Open Letter to Colorado State Senate
April 26, 2023
Re: Please concur with the House amendments to SB 23-060
Dear Senator:
We, the undersigned national consumer protection and live event fan advocates, launched the Ticket Buyer Bill of Rights, a framework for ticketing legislation that can improve the live events ticketing market that serves millions of fans each year. We are writing with regards to SB23-060, Consumer Protection in Event Ticket Sales. We urge the Senate to concur with the House amendments.
We opposed the introduced version of the bill because of a number of provisions intended to concentrate power in the industry and put consumers at a disadvantage. However, we are pleased to share that we now support the amended version of SB23-060 because the House Business Affairs and Labor Committee added vital consumer protections to the bill through amendment L033.
This amendment requires ticket sellers to report illegal bot activity and requires ticket sellers to disclose how many tickets they are “holding back” for any event. These consumer protections align with our Ticket Buyer Bill of Rights. We support these provisions, and amendment L033, which requires sellers to reveal the number of tickets they would otherwise secretly hold back from the public on-sale of tickets. This added transparency will end a deceptive trade practice and will provide more information to consumers so they are better informed when shopping for tickets. To ease compliance on small, local venues in Colorado, the House exempted venues under 2,000 seats from having to disclose ticket holdbacks.
While you may be contacted by large and powerful players in the live events system with their rhetorical talking points opposing the holdback provision, please hold the line. Support for holdback disclosures is broad. In fact, just last month, legislation was introduced in the United States Senate that includes similar transparency disclosure around deceptive ticket holdbacks.

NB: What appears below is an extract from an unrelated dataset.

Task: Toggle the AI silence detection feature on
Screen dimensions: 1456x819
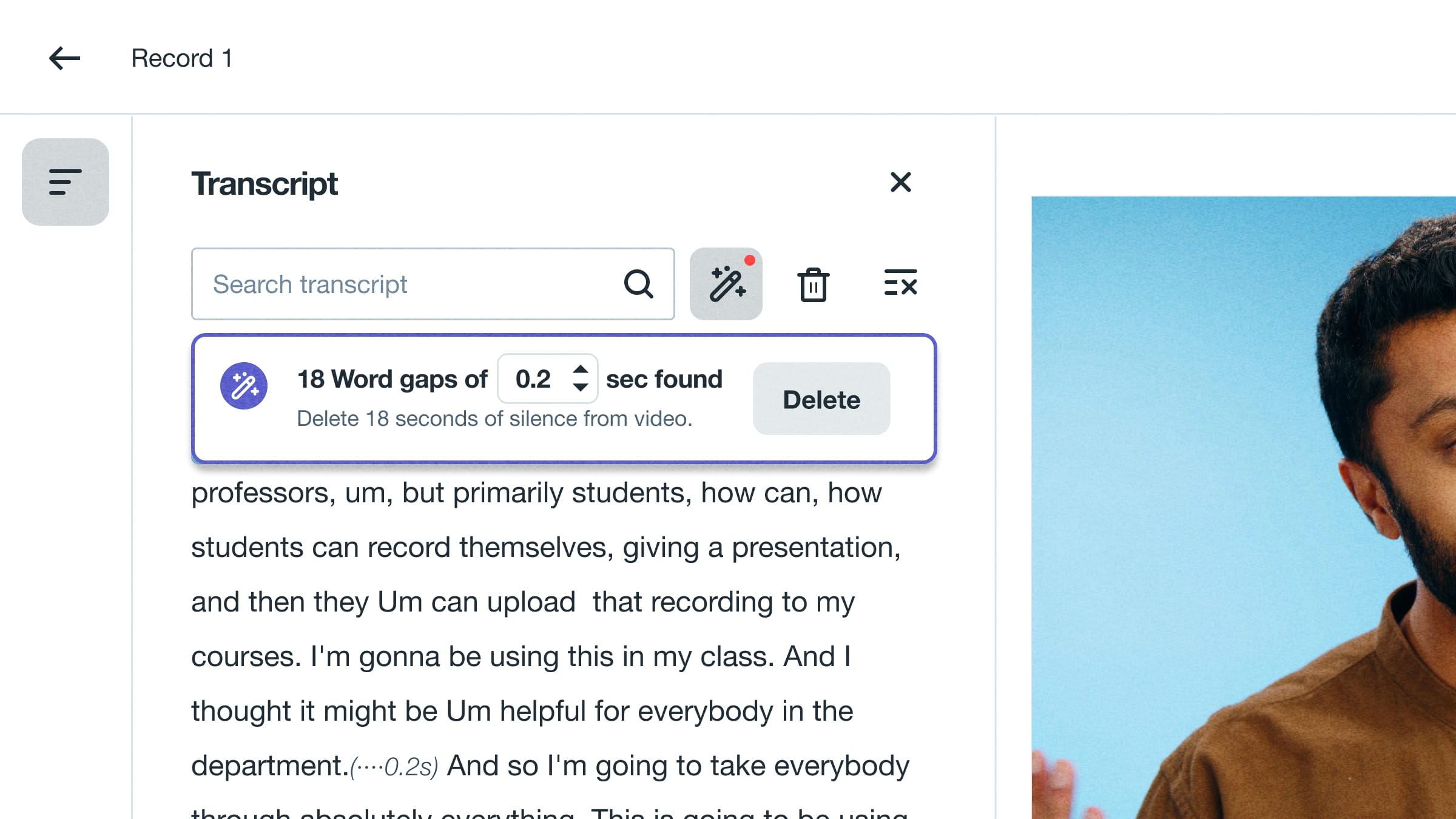Action: point(726,283)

Ticket holdbacks are deceptive: Sellers withhold up to HALF of all tickets for shows.
This is a well-documented problem that has been investigated by the US GAO, New York Attorney General, and the City and County of Honolulu. It is not uncommon for up to half of the tickets for an event to be secretly held back from the public when tickets go on sale. This scheme was a huge problem for the Taylor Swift tour, as was documented by the Wall Street Journal. The Journal estimated that 94% of Swift tickets were held back for those with special or exclusive access. Yet while Ticketmaster initially claimed tickets had sold out, still today Ticketmaster continues to send out access codes for held back Taylor Swift tickets.
This deceptive industry scheme creates fake scarcity to induce a ticket-buying frenzy so that consumers panic, and in believing there are scarce tickets left, are compelled to buy now. Consumers without special or exclusive access to pre-sales are abused during the public on-sale of tickets, where they may miss work and spend hours in an online waiting room only to be left with intentionally opaque options. When the true inventory of tickets is not presented to fans, they are not capable of making the best possible purchase decision.
Transparency is needed in the ticket market; Beginning with revealing true inventory of tickets
It is critical that those selling tickets in the primary market (venue box offices, and contracted primary ticketing companies like Ticketmaster and AXS) reveal to consumers how many tickets they are secretly “holding back” from fans when tickets go on sale. This way, when informed about how more tickets will be released for sale in the coming days, weeks, and months, they can better choose whether to buy now, wait, or comparison shop elsewhere. An informed consumer is a more empowered consumer.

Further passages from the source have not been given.